Selbst mit einem großen erdgebundenen Teleskop sind auf Merkur so gut wie keine Oberflächendetails zu erkennen. Die horizontnahen und turbulenten Luftschichten der Erdatmosphäre verhindern das. Es lohnt sich dennoch, zwischen Mitte und Ende Januar die Augen in Richtung Westen zu richten, sobald die Sonne untergegangen ist, um Merkur in der Dämmerung mit bloßem Auge zu erspähen. Wenn sich Merkur am 22. Januar in größter östlicher Elongation befindet (18,6°), geht er erst gut anderthalb Stunden nach der Sonne unter. Dann ist die Möglichkeit, ihn zu entdecken, am größten.
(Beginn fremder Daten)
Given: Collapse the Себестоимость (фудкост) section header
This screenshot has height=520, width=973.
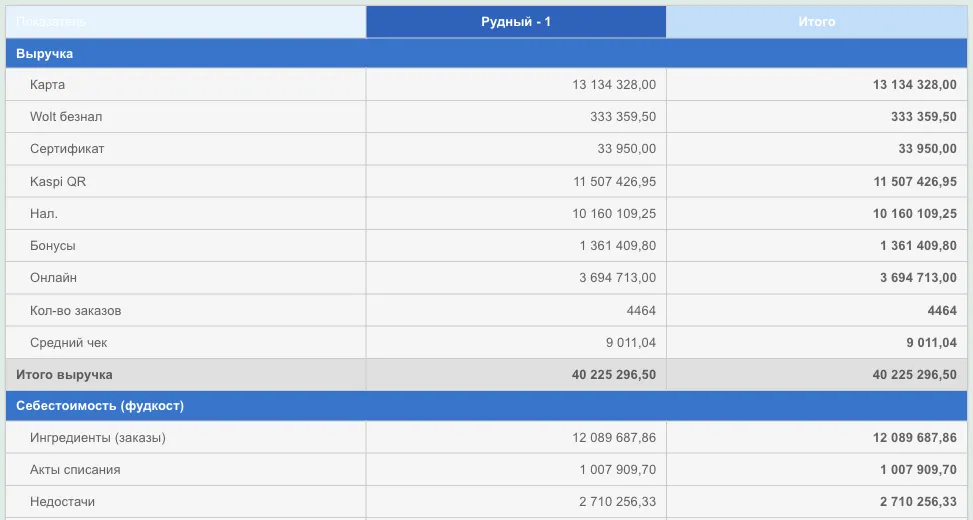Looking at the screenshot, I should (486, 406).
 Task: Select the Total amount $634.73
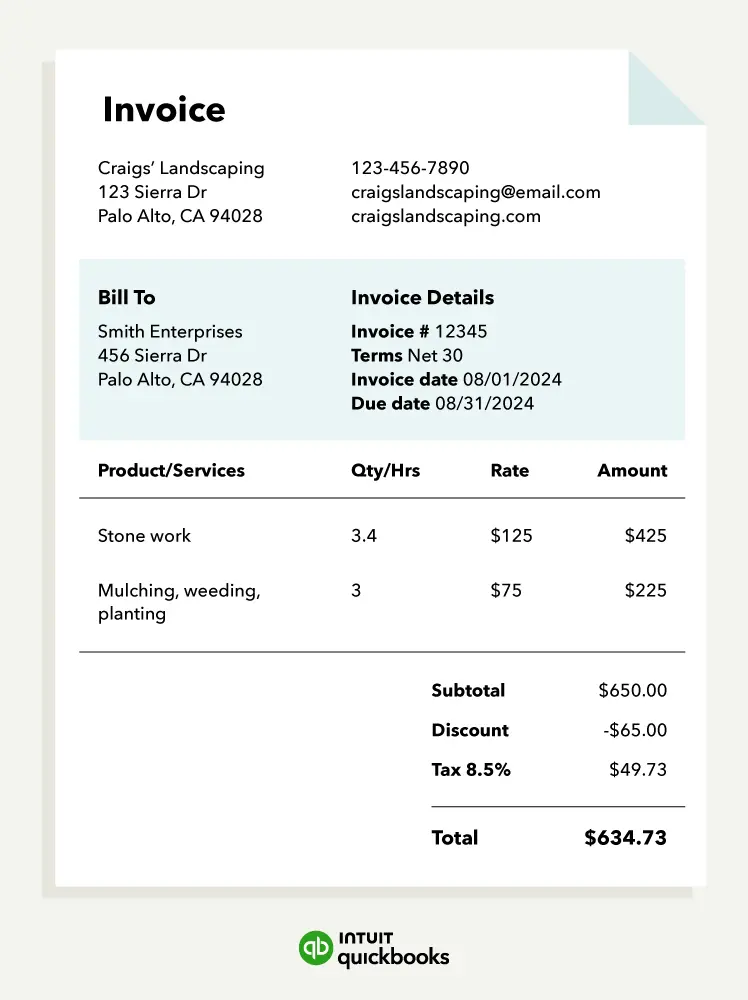[626, 838]
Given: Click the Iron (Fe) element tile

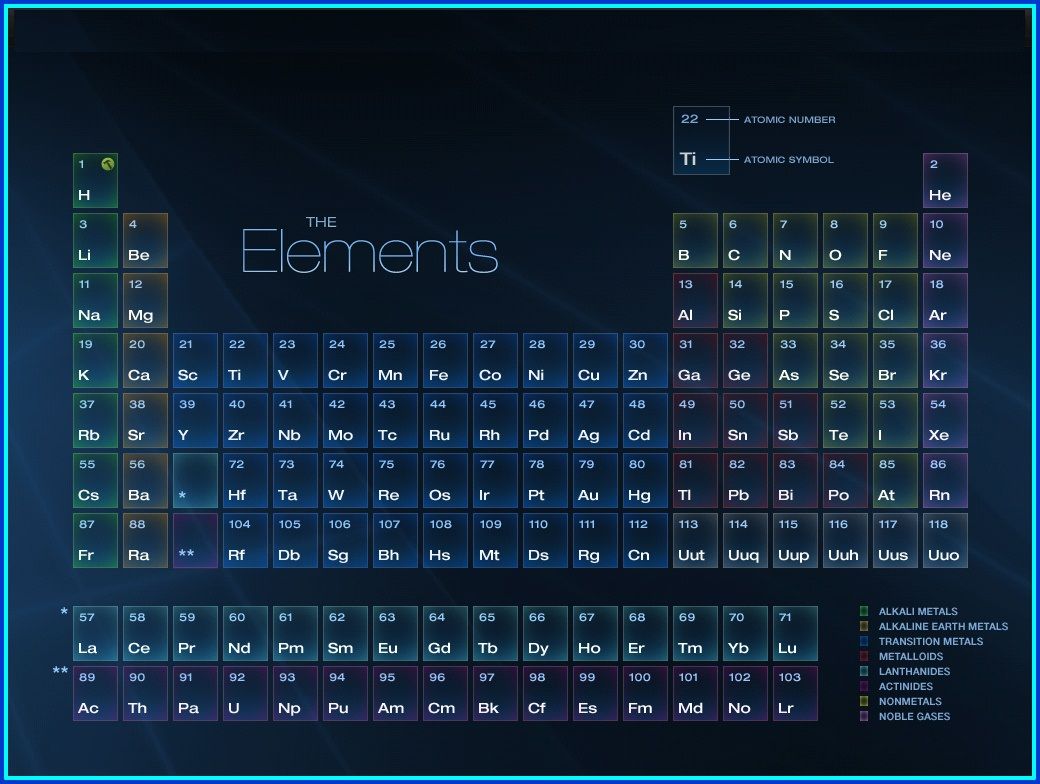Looking at the screenshot, I should pyautogui.click(x=444, y=360).
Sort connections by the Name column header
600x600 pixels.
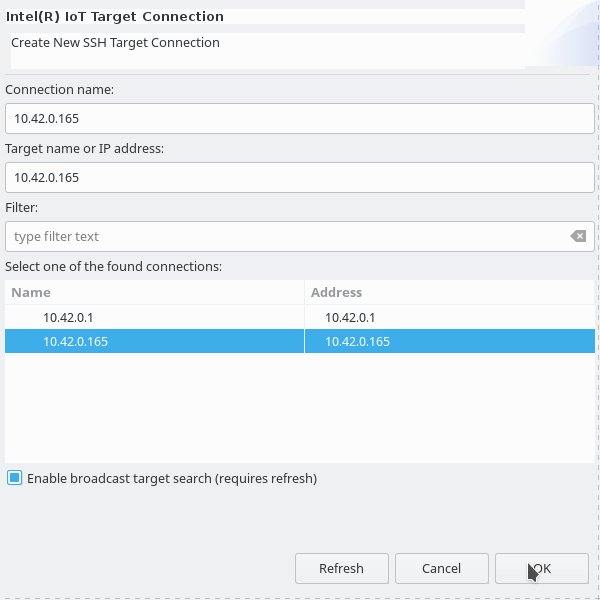155,292
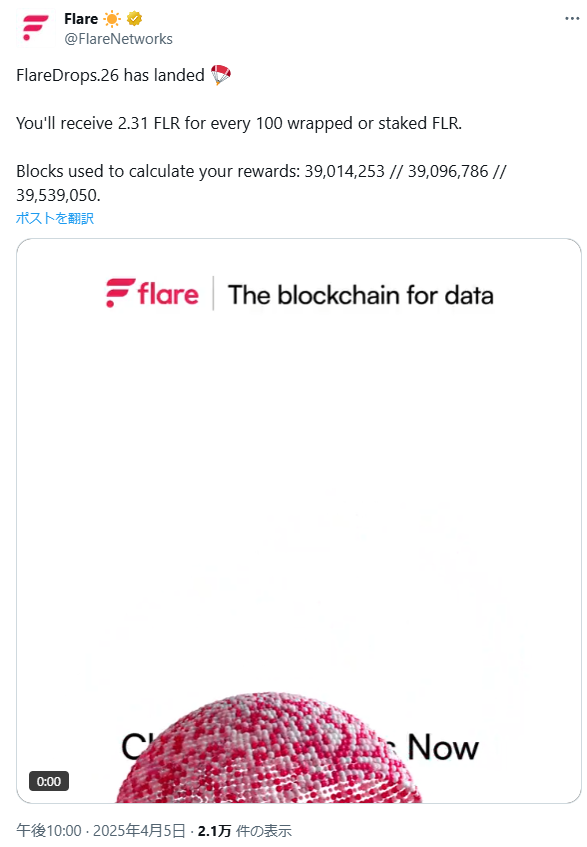Click the pink flare logo inside video
This screenshot has height=847, width=587.
(152, 293)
Wenn das Wetter mal wieder nicht mitspielen sollte, so bietet sich im Mai die nächste Gelegenheit, Merkur am Abendhimmel zu sehen. Im Oktober kann er am Morgenhimmel beobachtet werden. Die Lage der Ekliptik ist dann sogar besonders gut. Mit einem kleinen Teleskop lassen sich sogar die Phasen des Merkur sehen.

Die Messenger-Mission

Weshalb eine weitere Mission zum Merkur so lange auf sich warten ließ, ist sicher nicht damit zu erklären, dass es keine offenen Fragen mehr gäbe. Im Gegenteil: Merkur ist ein ziemlich unbekannter Planet. Nur knapp die Hälfte seiner Oberfläche ist durch Mariner 10 damals überhaupt fotografiert worden. Seine hohe Dichte, sein teilweise geschmolzener Riesenkern, sein Magnetfeld, … Es sind viele spannende Fragen zu klären und ganz sicher kommen viele neue Fragen hinzu.

Die Raumsonde Messenger wurde am 3. August 2004 gestartet und hat seither ein Mal die Erde und zwei Mal die Venus passiert. Die Bahn dieser Sonde ist außerordentlich kompliziert und ich habe Hochachtung vor allen, die diese Mission zum Merkur mit größter Präzision durchführen! Das Problem, eine Sonde in den Merkur-Orbit zu bringen, liegt im Gravitationsfeld der Sonne begründet. Würde eine Sonde auf direktem Weg zum Merkur geschickt, so erführe sie eine gewaltige Beschleunigung in Richtung Sonne und Merkur könnte sie mit seiner Masse keinesfalls „einfangen“ und auf eine eigene Bahn lenken. Durch eigene Triebwerke wäre eine Sonde ebenfalls nicht abzubremsen, weil dazu riesige Mengen an Treibstoff nötig wären. So erklären sich die lange Reise zum Merkur und die Passagen an Erde, Venus und Merkur selbst. Drei Merkur-Flyby-Manöver stehen zum Abbremsen der Sonde bevor; das erste in 19 Tagen am 14. Januar 2008. Versüßen wir uns die lange Wartezeit bis zum endgültigen Eintreffen Messengers am 18.3.2011 doch mit eigenen Beobachtungen Merkurs.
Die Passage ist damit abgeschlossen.